The next day I had an overnight trip to a village to in Kancheepuram. The trip was to visit RIDE, an organization that works to get kids out of child labor and back into the public school systems. The trip was good and I had a good time. We visited one of the bridge schools on the first day. I had a great time interacting with the kids, even though one of those little rascals had sneezed in my mouth while we played the camera game. I played “slap hands” with a few of them (that’s what I am calling it, but I am referring to the game where the other person has to move their hands from on top of yours before you can slap them). We had some great food at our accommodation. We slept in an open room in the guest house of the RIDE organization. The next day, we got up early and had good food at breakfast. It was then that I started to really feel the effects of that sneeze in my mouth. My throat was soar and I knew I was getting sick. I knew right when the kid sneezed, it was inevitable. We went to a village and walked around with many of the locals as they gave us a tour of the place they all call home. We saw the laboring work they do, the animals, the kids, and the things they call houses. Some of them weren’t too bad, some of them were. Everyone in the village was extremely welcoming of us and excited for their kids to meet Americans. Many of us had things to give away. I gave out several pens (I can’t believe what a huge hit those things are), yo-yo’s, and some postcards and notebooks from school.

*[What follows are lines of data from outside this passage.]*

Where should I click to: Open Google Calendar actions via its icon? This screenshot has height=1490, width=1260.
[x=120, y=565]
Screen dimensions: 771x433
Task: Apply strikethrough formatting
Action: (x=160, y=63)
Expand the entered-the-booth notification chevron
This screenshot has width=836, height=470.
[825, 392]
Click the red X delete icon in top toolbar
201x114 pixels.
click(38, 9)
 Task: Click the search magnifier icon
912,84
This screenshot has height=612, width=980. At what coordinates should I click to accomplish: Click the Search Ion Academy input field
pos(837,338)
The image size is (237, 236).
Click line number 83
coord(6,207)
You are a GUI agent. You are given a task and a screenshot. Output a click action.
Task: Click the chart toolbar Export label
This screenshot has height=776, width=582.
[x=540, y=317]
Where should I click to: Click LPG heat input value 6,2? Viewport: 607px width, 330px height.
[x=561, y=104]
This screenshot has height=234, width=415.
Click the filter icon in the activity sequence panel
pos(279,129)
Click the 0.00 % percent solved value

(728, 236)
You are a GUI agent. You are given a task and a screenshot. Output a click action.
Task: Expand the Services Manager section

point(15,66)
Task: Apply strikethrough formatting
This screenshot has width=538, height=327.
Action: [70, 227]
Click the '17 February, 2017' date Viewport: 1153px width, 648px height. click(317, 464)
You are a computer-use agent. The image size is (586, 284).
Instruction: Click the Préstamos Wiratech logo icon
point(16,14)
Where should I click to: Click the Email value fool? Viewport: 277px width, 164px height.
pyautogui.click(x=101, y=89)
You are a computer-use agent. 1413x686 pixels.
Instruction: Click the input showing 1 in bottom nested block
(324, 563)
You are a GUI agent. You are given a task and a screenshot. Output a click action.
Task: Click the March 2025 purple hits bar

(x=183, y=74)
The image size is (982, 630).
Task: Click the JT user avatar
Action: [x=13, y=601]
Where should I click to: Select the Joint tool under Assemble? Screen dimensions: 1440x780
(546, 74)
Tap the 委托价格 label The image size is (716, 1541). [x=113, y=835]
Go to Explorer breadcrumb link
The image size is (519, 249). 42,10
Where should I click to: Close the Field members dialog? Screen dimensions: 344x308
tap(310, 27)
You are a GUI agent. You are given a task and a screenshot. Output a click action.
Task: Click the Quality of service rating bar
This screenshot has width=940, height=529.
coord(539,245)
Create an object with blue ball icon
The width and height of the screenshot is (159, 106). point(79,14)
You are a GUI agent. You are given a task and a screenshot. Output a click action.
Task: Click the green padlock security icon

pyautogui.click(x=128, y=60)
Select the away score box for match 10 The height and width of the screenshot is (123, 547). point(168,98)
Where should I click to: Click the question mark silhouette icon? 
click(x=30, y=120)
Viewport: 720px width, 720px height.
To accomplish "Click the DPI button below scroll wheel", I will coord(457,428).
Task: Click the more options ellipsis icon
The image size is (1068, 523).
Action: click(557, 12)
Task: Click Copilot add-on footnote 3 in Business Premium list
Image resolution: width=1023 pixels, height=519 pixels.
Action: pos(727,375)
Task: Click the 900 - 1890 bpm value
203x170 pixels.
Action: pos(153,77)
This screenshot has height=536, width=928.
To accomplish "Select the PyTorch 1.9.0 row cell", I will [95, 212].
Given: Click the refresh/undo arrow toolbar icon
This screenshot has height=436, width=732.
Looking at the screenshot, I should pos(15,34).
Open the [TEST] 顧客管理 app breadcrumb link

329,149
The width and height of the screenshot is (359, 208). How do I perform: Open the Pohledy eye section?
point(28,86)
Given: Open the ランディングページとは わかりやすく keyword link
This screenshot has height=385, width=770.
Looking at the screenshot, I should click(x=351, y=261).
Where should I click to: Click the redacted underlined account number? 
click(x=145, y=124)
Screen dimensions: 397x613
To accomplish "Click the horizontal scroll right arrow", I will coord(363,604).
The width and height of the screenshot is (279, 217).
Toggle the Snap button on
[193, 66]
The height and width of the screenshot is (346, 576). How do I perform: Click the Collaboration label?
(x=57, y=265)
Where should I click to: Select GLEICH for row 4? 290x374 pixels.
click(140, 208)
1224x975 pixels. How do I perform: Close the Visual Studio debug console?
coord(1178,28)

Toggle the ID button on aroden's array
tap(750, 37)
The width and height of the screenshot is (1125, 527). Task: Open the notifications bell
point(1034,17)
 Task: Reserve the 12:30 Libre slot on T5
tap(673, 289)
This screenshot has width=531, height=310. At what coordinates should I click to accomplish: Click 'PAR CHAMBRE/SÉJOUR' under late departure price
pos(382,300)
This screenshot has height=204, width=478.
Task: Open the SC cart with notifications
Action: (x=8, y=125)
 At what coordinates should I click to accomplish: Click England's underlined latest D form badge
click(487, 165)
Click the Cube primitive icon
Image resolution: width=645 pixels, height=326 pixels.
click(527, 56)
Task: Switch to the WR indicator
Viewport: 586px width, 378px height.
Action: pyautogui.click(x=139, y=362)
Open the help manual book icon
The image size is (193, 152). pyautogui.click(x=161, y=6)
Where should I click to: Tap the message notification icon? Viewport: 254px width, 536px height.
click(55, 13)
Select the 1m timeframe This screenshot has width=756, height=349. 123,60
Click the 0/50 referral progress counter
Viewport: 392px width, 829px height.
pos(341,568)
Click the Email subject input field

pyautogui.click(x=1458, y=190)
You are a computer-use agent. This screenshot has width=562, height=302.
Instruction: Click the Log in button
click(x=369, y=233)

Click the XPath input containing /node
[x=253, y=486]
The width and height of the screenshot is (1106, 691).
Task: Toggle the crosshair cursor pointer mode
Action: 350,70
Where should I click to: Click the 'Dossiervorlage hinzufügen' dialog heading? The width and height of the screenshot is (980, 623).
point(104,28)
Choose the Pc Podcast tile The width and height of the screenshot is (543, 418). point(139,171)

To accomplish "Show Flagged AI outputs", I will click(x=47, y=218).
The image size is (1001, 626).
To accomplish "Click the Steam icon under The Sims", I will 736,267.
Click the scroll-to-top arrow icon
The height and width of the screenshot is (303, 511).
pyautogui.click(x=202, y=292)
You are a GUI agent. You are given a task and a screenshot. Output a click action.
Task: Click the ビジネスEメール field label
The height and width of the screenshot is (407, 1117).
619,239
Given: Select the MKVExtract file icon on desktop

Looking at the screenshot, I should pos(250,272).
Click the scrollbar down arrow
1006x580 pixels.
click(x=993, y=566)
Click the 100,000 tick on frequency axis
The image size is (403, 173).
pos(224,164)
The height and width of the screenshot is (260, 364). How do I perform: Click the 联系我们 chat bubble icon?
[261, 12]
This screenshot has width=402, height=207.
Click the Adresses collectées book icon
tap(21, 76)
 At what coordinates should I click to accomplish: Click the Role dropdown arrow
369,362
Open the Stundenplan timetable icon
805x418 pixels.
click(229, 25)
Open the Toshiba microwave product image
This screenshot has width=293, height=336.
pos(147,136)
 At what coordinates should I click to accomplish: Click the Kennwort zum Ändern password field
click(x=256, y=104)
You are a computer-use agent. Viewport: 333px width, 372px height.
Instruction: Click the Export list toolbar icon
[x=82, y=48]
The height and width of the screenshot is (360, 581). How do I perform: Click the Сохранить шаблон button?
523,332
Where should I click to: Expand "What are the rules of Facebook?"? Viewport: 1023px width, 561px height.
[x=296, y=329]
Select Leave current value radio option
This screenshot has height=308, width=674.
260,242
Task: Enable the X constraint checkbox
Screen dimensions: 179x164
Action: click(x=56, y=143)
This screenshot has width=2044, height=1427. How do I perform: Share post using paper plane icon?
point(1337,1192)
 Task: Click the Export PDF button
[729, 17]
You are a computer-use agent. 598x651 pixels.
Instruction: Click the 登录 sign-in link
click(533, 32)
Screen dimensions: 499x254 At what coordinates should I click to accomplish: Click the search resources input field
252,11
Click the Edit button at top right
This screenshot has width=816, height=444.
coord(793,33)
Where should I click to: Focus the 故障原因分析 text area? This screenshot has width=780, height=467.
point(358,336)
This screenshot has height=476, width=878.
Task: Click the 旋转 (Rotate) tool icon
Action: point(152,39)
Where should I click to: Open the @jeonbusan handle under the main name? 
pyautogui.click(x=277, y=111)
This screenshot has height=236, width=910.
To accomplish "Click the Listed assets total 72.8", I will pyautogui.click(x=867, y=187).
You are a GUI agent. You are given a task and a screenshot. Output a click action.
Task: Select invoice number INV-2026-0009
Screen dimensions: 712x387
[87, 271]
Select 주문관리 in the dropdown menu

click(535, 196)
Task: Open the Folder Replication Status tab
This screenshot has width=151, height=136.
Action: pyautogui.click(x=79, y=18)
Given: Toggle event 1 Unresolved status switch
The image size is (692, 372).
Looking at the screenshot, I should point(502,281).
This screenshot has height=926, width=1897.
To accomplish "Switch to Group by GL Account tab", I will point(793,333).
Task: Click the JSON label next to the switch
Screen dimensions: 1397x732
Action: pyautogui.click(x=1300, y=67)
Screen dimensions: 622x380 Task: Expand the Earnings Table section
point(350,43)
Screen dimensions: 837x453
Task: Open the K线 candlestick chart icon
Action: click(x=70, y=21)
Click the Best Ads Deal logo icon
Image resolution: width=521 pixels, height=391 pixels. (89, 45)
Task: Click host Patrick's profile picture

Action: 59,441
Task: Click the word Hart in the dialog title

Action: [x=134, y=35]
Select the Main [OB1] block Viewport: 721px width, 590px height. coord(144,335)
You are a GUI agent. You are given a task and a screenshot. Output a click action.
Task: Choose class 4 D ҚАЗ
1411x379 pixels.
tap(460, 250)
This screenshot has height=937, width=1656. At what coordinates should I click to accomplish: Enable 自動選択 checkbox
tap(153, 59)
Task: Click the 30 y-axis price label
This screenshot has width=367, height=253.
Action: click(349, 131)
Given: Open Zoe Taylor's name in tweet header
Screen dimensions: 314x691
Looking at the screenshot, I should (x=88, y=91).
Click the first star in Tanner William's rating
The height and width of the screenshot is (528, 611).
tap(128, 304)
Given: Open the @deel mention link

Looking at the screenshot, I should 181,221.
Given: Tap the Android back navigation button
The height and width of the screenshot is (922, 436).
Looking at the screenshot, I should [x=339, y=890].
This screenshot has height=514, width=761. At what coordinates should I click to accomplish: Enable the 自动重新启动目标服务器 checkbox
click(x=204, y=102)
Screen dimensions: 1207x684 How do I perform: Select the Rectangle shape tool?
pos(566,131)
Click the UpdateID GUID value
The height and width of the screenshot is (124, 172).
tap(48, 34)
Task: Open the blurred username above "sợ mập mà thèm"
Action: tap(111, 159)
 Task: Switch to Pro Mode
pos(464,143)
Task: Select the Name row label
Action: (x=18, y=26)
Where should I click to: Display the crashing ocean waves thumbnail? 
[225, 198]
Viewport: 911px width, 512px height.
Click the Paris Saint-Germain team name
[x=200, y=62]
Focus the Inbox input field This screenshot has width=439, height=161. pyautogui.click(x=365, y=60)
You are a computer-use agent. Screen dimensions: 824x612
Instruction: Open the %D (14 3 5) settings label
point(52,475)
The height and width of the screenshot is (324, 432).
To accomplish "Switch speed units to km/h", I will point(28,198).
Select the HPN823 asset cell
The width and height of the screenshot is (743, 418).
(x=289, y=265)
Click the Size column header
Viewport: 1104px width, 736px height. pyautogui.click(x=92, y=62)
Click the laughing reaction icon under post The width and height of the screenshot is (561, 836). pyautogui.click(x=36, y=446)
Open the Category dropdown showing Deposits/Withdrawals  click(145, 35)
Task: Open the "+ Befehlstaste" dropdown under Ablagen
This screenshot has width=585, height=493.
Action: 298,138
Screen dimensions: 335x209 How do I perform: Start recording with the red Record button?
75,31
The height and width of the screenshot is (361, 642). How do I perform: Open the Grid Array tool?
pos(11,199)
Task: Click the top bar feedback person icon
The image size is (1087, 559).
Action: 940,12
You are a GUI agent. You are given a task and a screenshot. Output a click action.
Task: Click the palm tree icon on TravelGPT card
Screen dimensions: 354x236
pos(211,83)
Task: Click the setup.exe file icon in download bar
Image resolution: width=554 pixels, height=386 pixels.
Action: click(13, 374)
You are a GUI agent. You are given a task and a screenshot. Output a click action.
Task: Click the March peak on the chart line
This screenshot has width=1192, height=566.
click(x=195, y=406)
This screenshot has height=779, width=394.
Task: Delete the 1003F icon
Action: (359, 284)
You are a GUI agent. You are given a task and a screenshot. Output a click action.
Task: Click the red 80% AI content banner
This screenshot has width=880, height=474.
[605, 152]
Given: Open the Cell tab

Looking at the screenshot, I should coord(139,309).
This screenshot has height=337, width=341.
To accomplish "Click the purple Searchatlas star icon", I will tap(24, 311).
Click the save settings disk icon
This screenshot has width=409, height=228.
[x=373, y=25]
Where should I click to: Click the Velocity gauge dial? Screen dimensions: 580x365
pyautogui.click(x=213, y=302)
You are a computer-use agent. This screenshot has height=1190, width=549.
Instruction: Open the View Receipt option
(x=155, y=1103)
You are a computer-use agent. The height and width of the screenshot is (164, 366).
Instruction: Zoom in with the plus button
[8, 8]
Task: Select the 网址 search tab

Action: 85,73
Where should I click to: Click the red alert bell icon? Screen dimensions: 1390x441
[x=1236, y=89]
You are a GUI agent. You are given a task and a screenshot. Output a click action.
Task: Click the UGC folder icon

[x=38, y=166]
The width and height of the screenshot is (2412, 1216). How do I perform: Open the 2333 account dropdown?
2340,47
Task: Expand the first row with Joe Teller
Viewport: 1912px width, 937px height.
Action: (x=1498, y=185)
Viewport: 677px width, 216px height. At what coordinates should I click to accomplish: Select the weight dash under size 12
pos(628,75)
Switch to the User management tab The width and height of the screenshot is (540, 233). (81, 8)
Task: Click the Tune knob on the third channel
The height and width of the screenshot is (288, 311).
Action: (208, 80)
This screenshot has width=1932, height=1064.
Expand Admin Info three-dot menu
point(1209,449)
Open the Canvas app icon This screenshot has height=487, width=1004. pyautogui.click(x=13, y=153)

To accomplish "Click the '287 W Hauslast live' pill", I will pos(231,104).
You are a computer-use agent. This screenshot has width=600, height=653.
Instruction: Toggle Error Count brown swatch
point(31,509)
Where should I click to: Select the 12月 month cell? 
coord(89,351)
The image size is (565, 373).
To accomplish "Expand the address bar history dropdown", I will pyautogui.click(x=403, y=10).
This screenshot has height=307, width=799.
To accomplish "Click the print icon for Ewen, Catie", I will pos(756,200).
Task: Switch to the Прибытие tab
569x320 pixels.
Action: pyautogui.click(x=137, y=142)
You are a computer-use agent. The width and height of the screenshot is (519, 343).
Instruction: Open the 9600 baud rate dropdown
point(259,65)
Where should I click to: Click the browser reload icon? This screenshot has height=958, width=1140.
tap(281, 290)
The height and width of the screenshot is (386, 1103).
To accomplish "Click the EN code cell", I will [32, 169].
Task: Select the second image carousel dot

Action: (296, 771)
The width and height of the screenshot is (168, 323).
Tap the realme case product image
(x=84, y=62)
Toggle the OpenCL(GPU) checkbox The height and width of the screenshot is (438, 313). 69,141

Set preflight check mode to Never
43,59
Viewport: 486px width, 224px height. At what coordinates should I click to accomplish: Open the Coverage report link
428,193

We went back to RIDE for lunch (delicious again), and then stopped at a silk shop (that doesn’t sell products of child labor) before heading back to this ship in Chennai. On this trip, I was able to see how tedious of a job it is to run a silk weaving loom and actually make something. It is incredible. I also learned the harsh reality of Indian traffic as I watched a girl nearly get run over by a motorbike while trying to cross the street to use the bathroom at a Shell station. Crossing the street in India is perhaps the most dangerous thing to do there. Seriously. **Oh the things we do for regular toilets.